# [EXERCISE AIM]
Copy each entry below unchanged; the images do not go in the copy.

# [INPUT RECORDS]
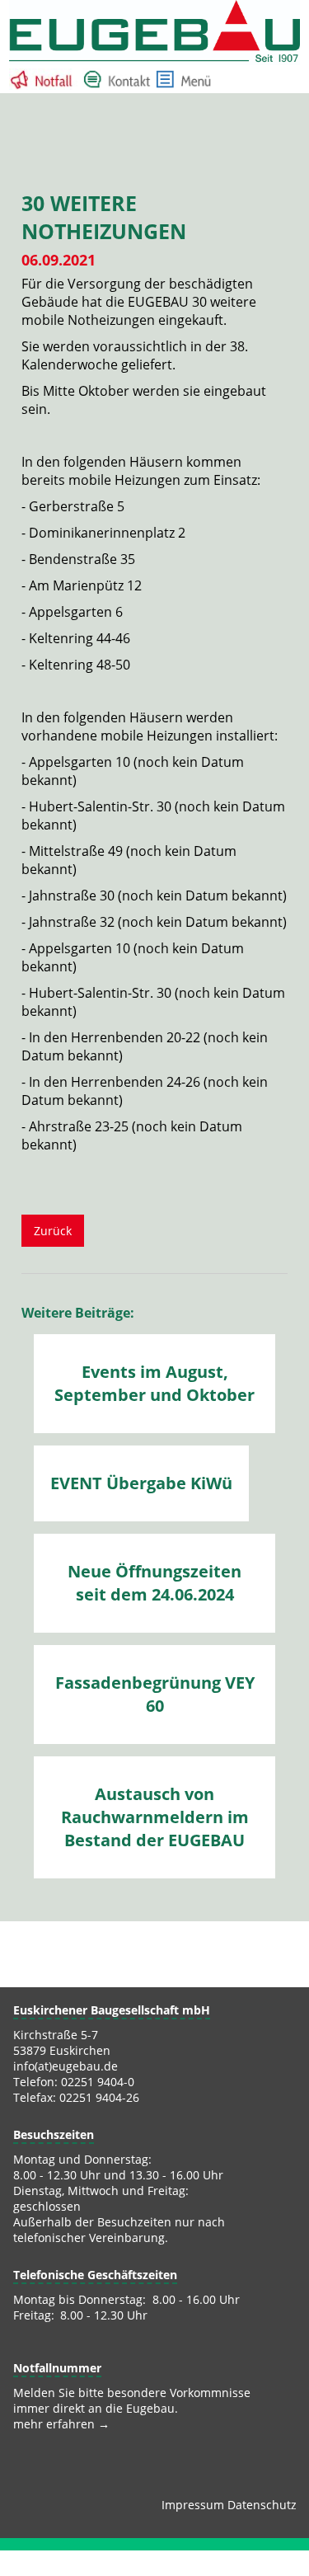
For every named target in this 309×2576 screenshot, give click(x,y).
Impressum (193, 2505)
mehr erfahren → (61, 2424)
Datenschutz (262, 2505)
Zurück (53, 1231)
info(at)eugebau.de (65, 2066)
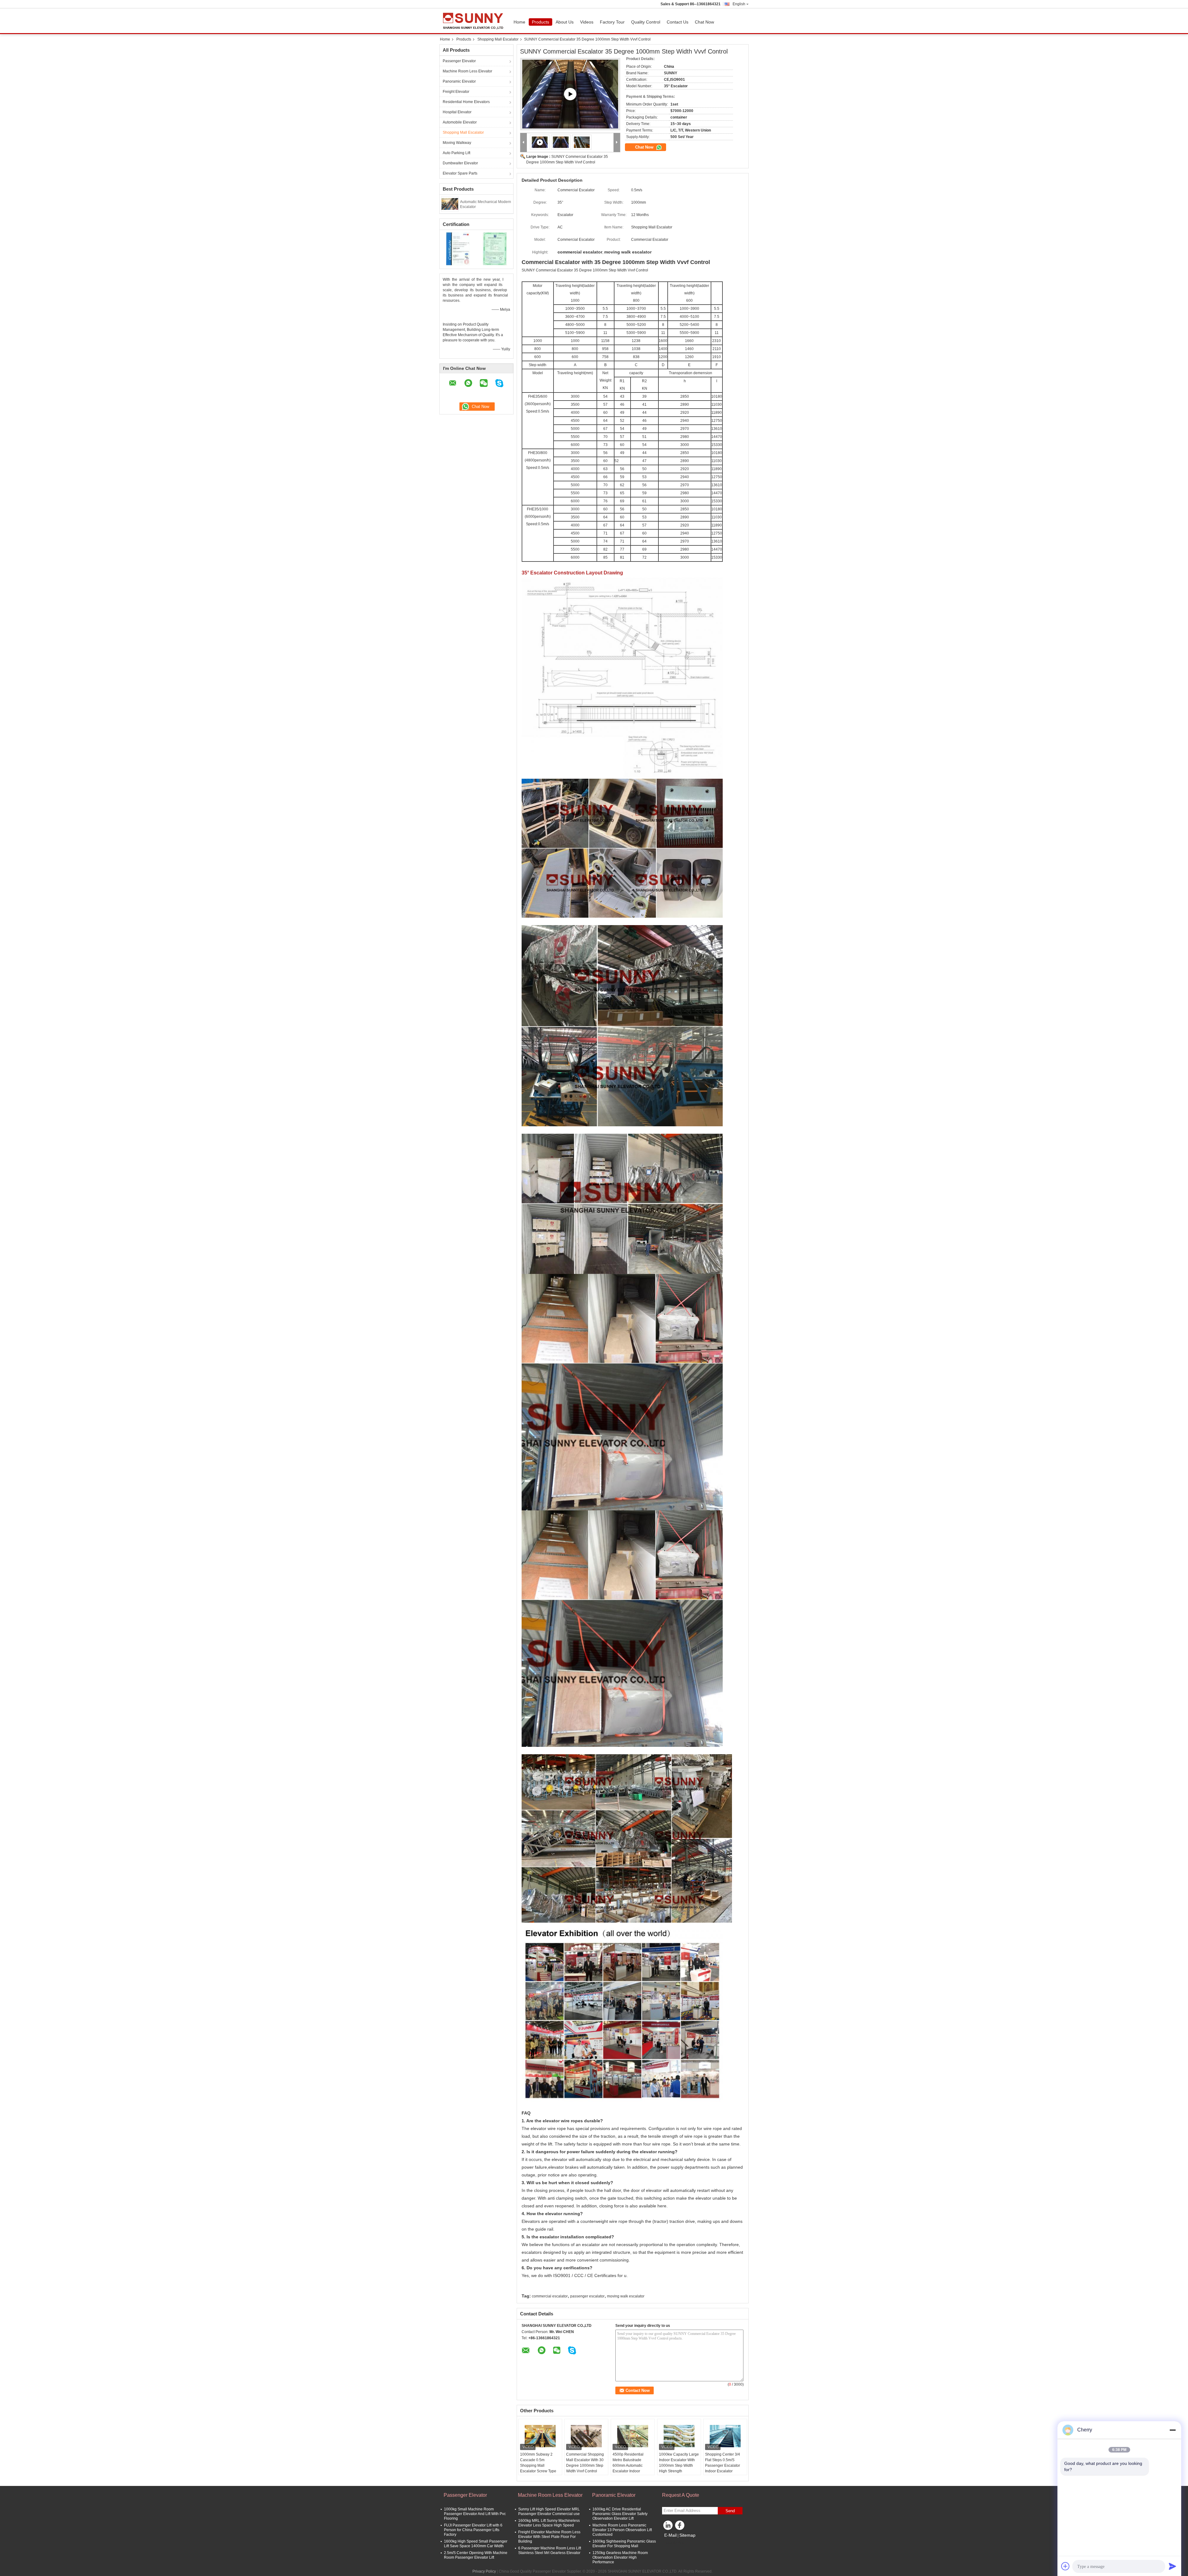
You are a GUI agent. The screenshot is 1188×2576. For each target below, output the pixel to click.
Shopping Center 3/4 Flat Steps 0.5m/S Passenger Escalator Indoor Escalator (722, 2462)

# [RESULT FOR THIS EXERCISE]
For every named target in this 309×2576 screenshot, give click(x,y).
Impressum (193, 2505)
mehr erfahren → (61, 2424)
Datenschutz (262, 2505)
Zurück (53, 1231)
info(at)eugebau.de (65, 2066)
You are a GUI agent. The screenshot is 1188×2576. For each target below, output the pixel to click.
Shopping Center 3/4 Flat Steps 0.5m/S Passenger Escalator Indoor Escalator (722, 2462)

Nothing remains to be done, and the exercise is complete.